TO DO
Find every line in the items below that contains the string "bounding" and copy each of those lines. Case counts when matching.

Stored records
# # # # # # #

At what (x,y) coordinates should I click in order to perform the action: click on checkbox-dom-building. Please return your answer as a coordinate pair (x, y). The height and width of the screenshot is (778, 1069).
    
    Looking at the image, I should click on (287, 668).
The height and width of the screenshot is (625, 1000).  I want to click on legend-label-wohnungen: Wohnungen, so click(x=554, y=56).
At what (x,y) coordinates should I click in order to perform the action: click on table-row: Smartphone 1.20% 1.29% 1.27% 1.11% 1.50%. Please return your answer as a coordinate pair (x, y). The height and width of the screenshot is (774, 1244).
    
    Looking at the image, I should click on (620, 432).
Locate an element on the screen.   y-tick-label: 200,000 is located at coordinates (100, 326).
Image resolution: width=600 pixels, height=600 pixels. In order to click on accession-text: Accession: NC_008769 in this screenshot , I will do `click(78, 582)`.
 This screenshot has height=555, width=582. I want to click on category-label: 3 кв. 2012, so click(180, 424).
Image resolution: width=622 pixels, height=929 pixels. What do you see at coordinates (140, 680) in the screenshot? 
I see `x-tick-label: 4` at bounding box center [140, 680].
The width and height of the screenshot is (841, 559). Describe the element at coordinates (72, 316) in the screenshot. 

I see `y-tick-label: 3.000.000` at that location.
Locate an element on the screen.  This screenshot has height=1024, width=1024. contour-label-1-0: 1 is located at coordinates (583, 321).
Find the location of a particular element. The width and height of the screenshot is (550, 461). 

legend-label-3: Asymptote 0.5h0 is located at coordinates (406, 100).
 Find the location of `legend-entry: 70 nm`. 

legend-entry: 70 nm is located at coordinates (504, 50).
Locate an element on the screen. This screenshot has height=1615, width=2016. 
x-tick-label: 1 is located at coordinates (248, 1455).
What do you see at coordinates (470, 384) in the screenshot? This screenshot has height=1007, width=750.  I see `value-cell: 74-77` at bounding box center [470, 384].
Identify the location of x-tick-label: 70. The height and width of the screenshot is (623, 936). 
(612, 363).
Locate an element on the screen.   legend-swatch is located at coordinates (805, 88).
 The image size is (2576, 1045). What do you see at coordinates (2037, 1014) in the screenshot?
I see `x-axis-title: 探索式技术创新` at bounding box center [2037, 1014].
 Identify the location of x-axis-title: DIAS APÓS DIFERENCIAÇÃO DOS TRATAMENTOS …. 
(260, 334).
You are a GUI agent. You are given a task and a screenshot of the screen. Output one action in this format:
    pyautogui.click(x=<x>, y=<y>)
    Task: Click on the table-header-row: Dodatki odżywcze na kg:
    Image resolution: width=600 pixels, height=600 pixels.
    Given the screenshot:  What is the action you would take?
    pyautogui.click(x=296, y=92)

# # # # # # #

RESULT OF THE EXERCISE
I see `x-tick-label: 4` at bounding box center [140, 680].
What do you see at coordinates (470, 384) in the screenshot? This screenshot has height=1007, width=750.  I see `value-cell: 74-77` at bounding box center [470, 384].
I see `x-axis-title: 探索式技术创新` at bounding box center [2037, 1014].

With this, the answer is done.